Resident: Elizabeth Moore
Mentor: Robert Weiss

Department of Biomedical Sciences
Email: esm84@cornell.edu
Sponsor: College of Veterinary Medicine - Resident Research Grants Program
Grant Number: N/A
Title: Protection Against Dietary Fat-Induced DNA Damage by the The Fanconi Anemia Pathway
Project Amount: $7,975
Project Period: 8/1/13-7/31/14

DESCRIPTION: Our long-term goal is to identify endogenous sources of DNA damage contributing to disease phenotypes in Fanconi Anemia and to further characterize the mechanistic connection between fatty liver disease, DNA damage, and hepatocellular cancer. We predict that fatty acid metabolism is an endogenous source of damage repaired by the FA pathway. Our central hypothesis is that ROS and lipid peroxidation products are a source of endogenous damage repaired by the FA pathway and Fancd2-null mice will be deficient in repairing HFD induced DNA damage (Fig. 1C).
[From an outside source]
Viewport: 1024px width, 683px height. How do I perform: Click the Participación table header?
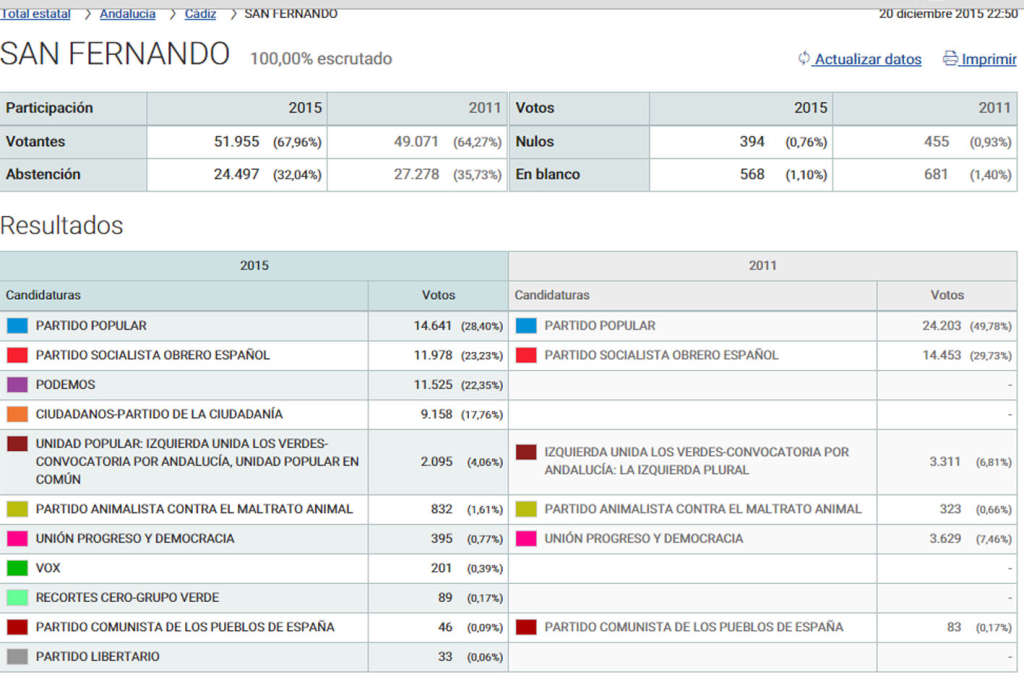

This can be tested by determining if HFD feeding leads to greater oxidative DNA damage and DNA damage response activation in Fancd2-null mice, and by testing if Fancd2-deficient mice accumulate more pathologic changes in response to HFD feeding than WT controls. Significance: The endogenous stresses to which the FA pathway responds is a major unanswered question of fundamental significance to our understanding of genome maintenance and disease pathogenesis in FA patients. NALFD is increasing in prevalence worldwide and is associated with a rise in hepatocellular carcinoma. Understanding the mechanistic connection between fatty liver disease and DNA damage can lead to better clinical management and interventions. Moreover, the FA pathway is evolutionarily conserved and we anticipate that mechanisms of genome protection identified here will have broad relevance in animals. Innovation: To our knowledge, this is the first HFD feeding model to be employed in the investigation of the endogenous sources of damage repaired by the FA pathway and will be the first report to characterize specific effects of HFD feeding in a FA-deficient animal model.